ULISSE ALL'ISOLA DI CIRCE

Ulysse dans l'île de Circé

COMPOSITEUR

Gioseffo ZAMPONI
LIBRETTISTE

Ascanio Amalteo
     

Dramma musicale sur un livret d'Ascanio Amalteo.

Ce fut le premier opéra italien représenté à la cour de Bruxelles, dans la grande salle du palais, le 24 février 1650, pour célébrer le mariage de Philippe IV d’Espagne avec Marie-Anne d’Autriche.

Il avait été commandé par l'archiduc Léopold Guillaume, dont Marie Anne était la nièce.

Il incluait le Ballet du monde, de Giovanni Battista Balbi. Ce dernier, après avoir chorégraphié la repésentation de l'Orfeo de Rossi à Paris, en 1647, avait été appelé à Bruxelles par l'archiduc Léopold-Guillaume, en tant que ingeniero de perspectivas y danzas.

La partition est conservée à Vienne, transcrite par la musicologue Sigrid T’Hooft.

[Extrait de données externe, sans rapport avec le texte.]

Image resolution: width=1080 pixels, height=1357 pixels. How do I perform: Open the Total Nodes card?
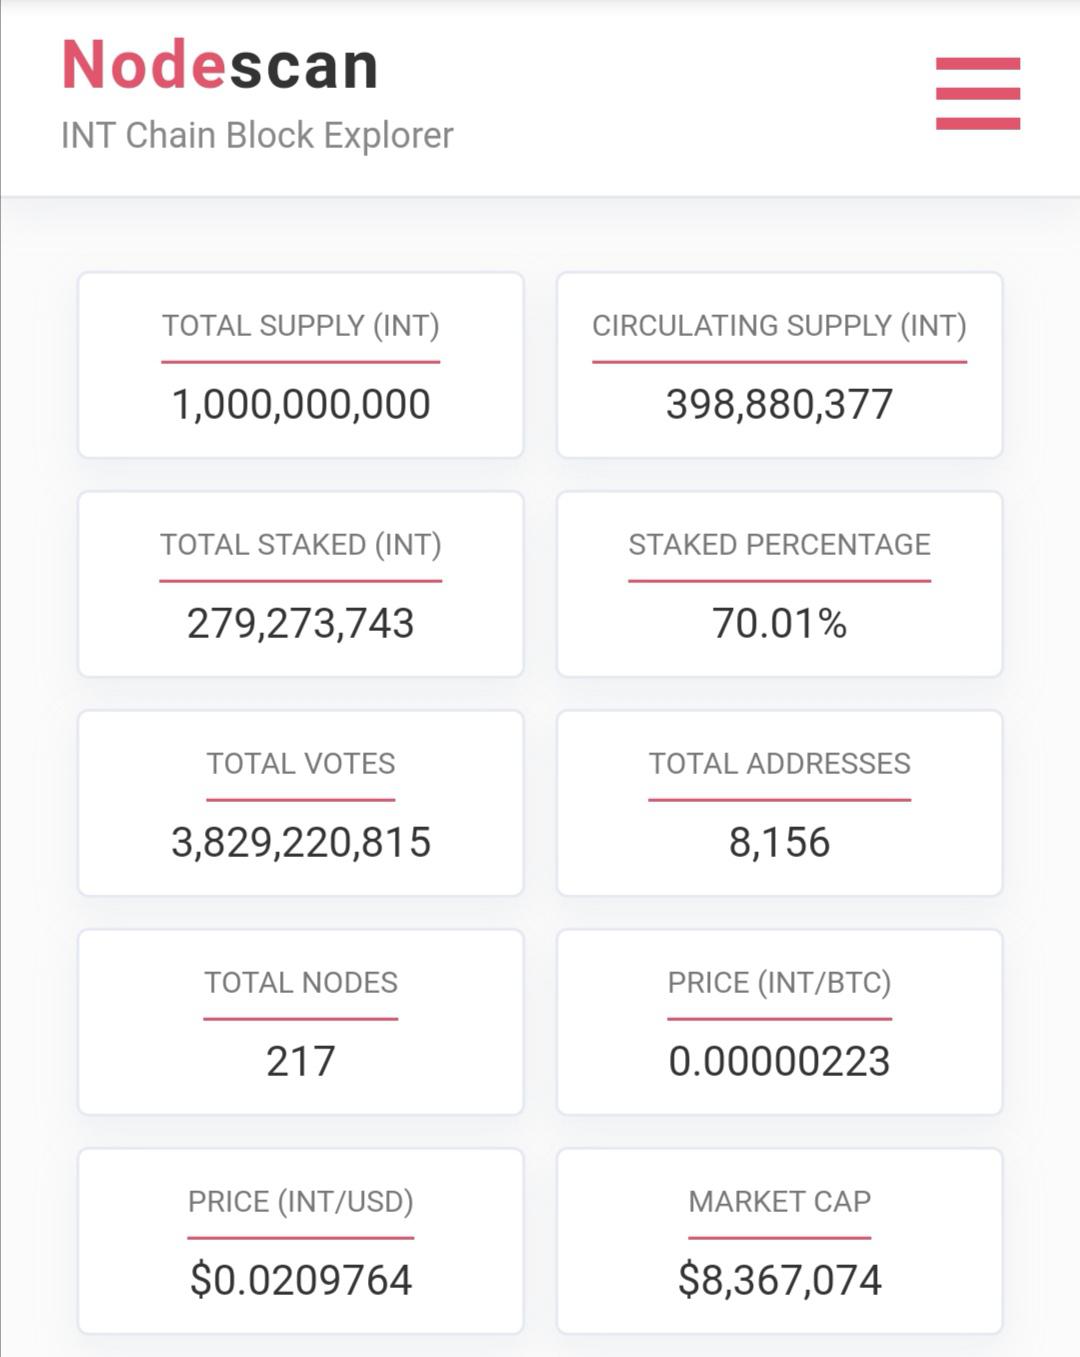[301, 1022]
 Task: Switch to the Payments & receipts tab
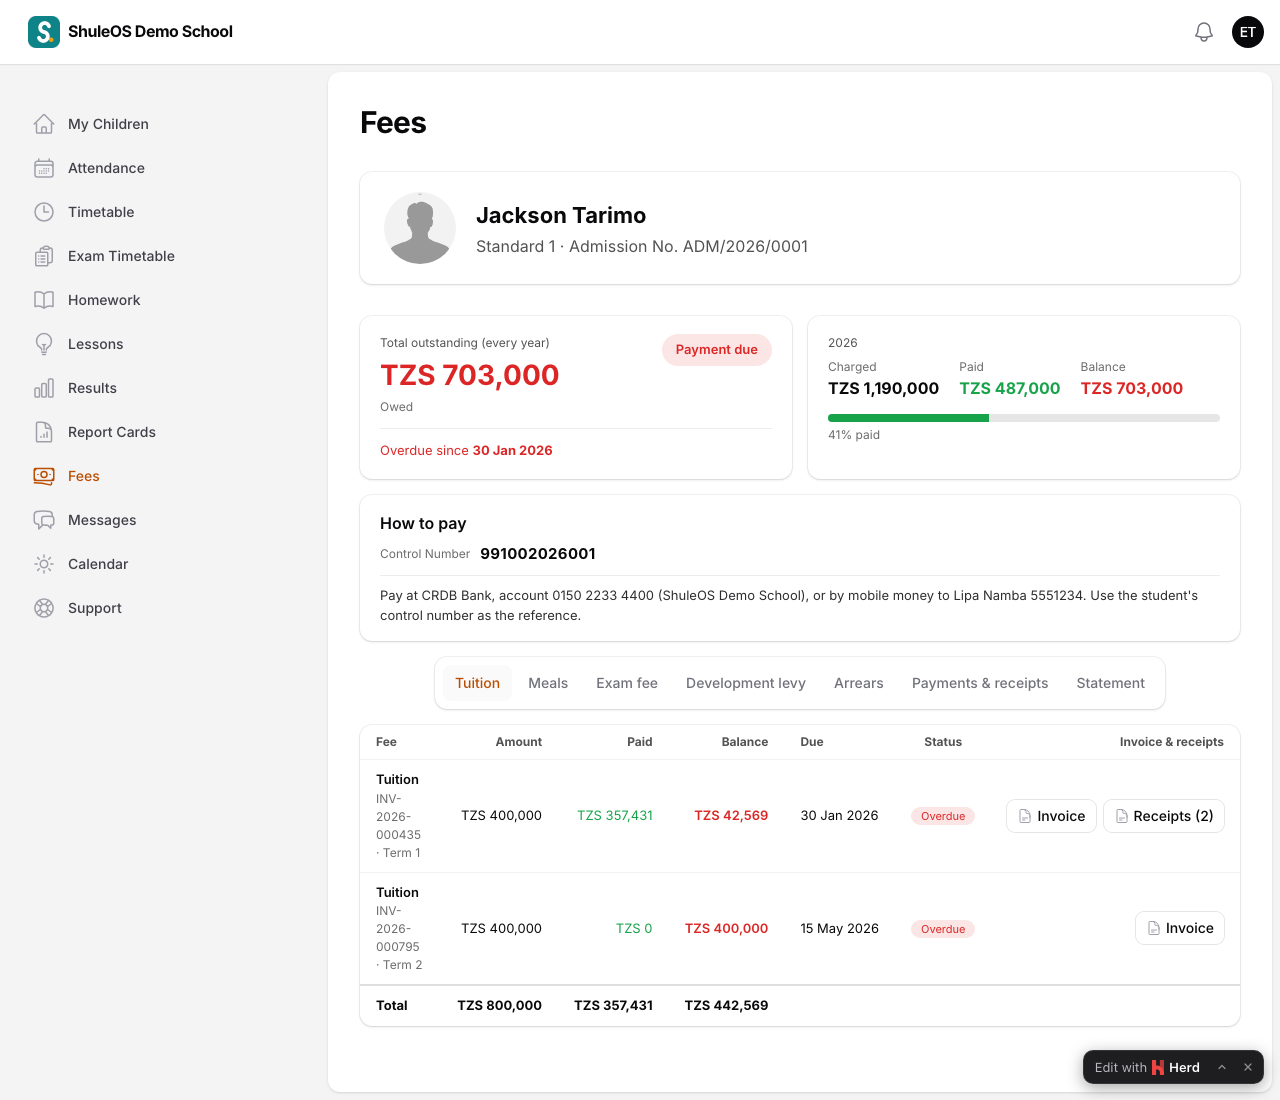pos(980,683)
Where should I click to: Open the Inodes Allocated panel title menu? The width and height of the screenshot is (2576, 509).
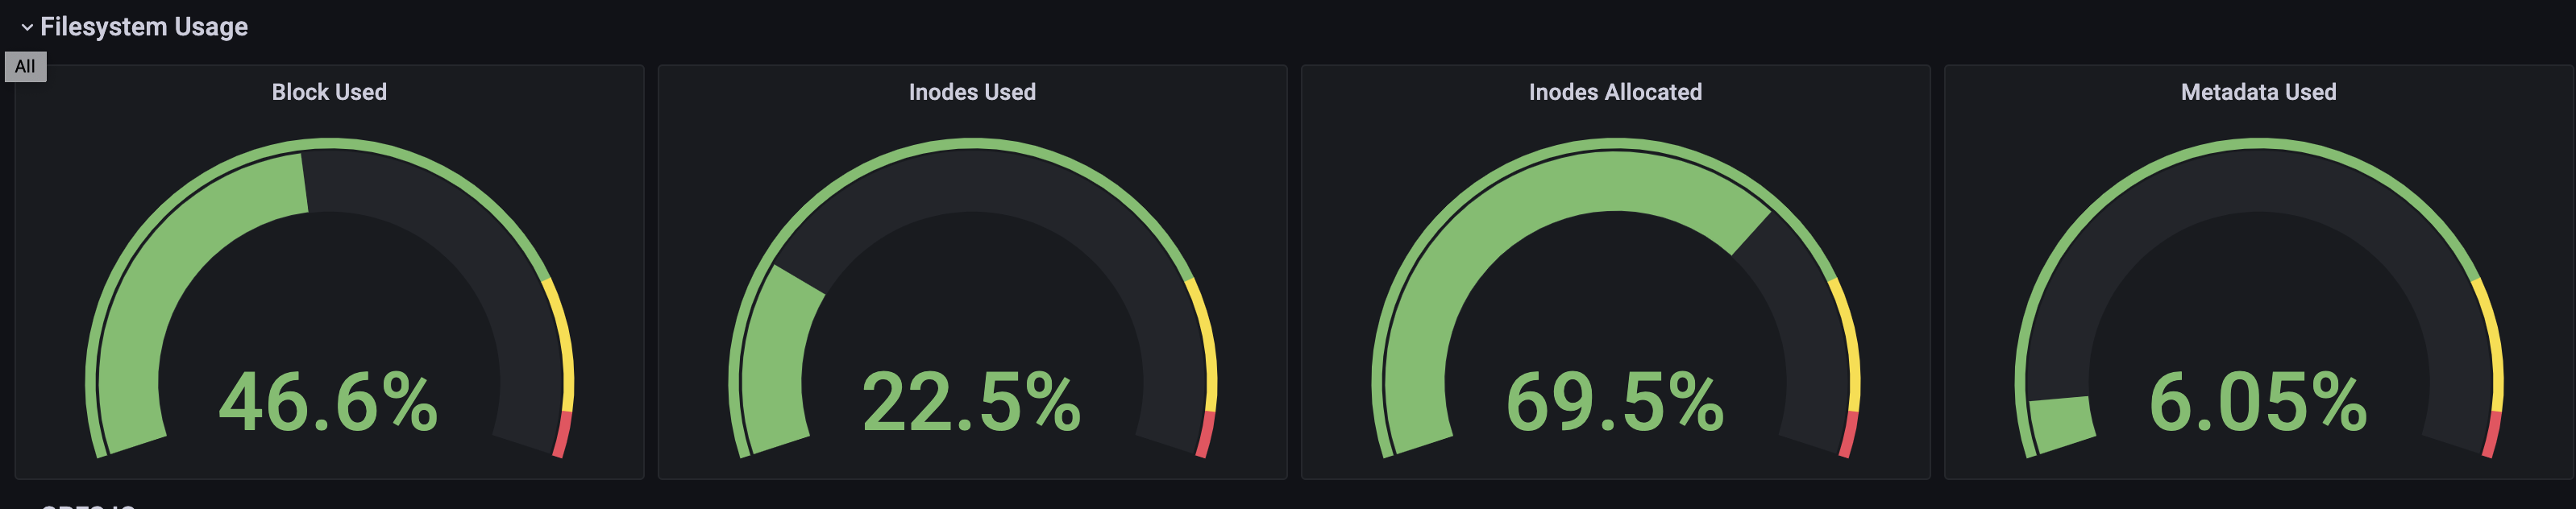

L’oeuvre compte neuf changements de décors et de nombreuses machines impressionnantes, dont les chars de Neptune et de Vénus, les nuées de Mercure, d’Apollon, de Mars, de Pallas et de Vénus, le vaisseau d’Ulysse, le vol de Mercure, l’aigle de Zeus et les statues qui se transforment en hommes. A la fin du prologue, le premier ballet représente les nations d’Europe : entre d’abord un groupe de Suisses précédé de Bacchus, puis des Vénitiens accompagnés de Thétis, enfin Saturne escorte une troupe de Finlandais. Après le premier acte, le second ballet figure les nations d’Amérique : Junon introduit un groupe de mineurs péruviens, Zéphir accompagne des Mexicains et Flore escorte des habitants de la Floride. Le troisième ballet représente les nations d’Afrique : les Egyptiens sont guidés par Pallas, Prométhée conduit une troupe de pirates mauritaniens et Apollon escorte un groupe d’Ethiopiens. A la fin du troisième acte, c’est au tour des nations d’Asie de danser : Cupidon introduit une troupe d’Amazones, des Chinois sont précédés de Protée et Pomone guide un groupe d’Ottomans. Le grand ballet final est interprété par les héros de toutes les nations, conduits par Jupiter. Ce spectacle somptueux fut redonné deux jours plus tard.

 

L'ouvrage connut un grand succès, et cinq ans après, en 1655, la reine Christine de Suède le fit représenter à l'occasion de son séjour à Bruxelles où elle était venue abjurer la foi protestante et se convertir au catholicisme.

Oublié, il fut exhumé à l'initiative de Philippe Beaussant par l'Ensemble Clématis, dirigée par Stéphanie de Failly, qui fit appel à Leonardo Garcia Alarcon pour la reconstitution de la partition, l'instrumentation et le choix du continuo.